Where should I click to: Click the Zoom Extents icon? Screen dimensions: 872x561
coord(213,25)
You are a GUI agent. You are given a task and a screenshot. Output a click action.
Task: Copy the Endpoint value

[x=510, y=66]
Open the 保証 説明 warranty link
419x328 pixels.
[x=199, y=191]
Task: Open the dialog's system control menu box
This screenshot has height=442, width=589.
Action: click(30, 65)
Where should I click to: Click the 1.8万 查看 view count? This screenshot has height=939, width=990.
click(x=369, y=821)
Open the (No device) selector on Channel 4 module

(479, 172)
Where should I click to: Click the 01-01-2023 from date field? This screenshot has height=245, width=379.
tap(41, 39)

:::::

### [Task details]
Copy exactly the lines running from the one that holds "Where should I click to: Click the 1.8万" to the last line of the listing above. Include both of those lines.

### [Problem solution]
Where should I click to: Click the 1.8万 查看 view count? This screenshot has height=939, width=990.
click(x=369, y=821)
Open the (No device) selector on Channel 4 module

(479, 172)
Where should I click to: Click the 01-01-2023 from date field? This screenshot has height=245, width=379.
tap(41, 39)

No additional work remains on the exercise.